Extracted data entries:
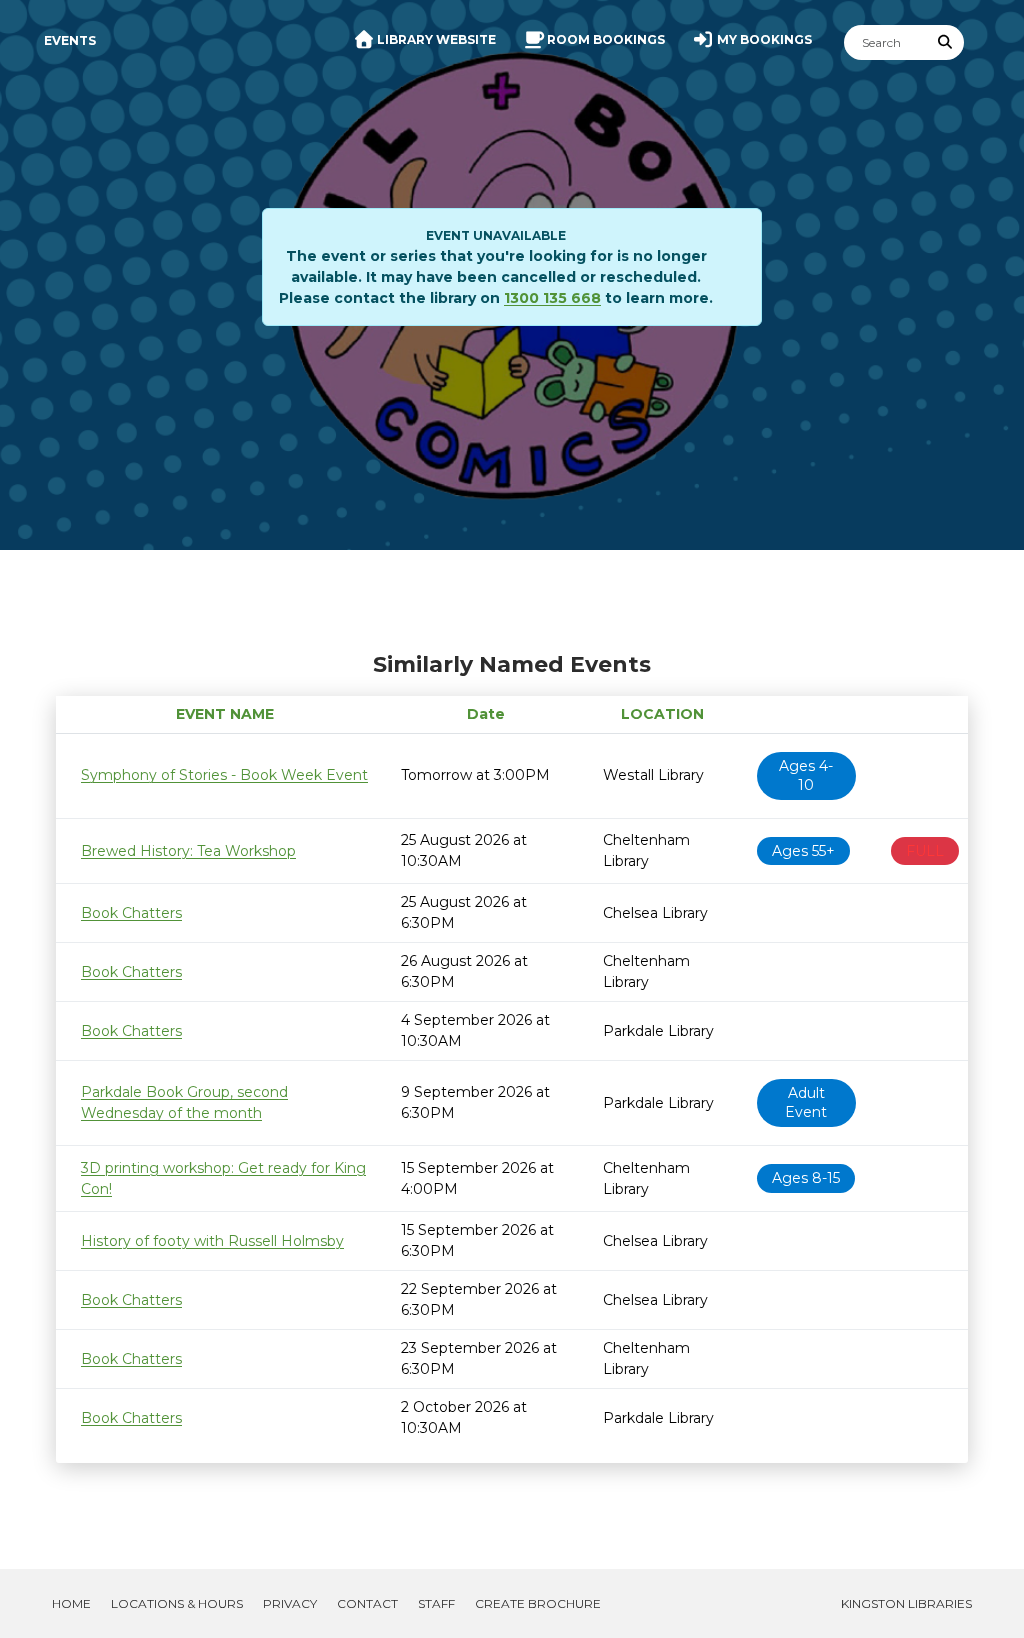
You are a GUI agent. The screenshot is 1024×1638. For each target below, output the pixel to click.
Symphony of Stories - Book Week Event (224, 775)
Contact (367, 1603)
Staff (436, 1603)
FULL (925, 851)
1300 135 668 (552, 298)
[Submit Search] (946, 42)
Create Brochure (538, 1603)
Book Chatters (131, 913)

§ Exercise aim
Find the word "Book" in the entries and show each line where it is found.

§ Problem solution
Symphony of Stories - Book Week Event (224, 775)
Book Chatters (131, 913)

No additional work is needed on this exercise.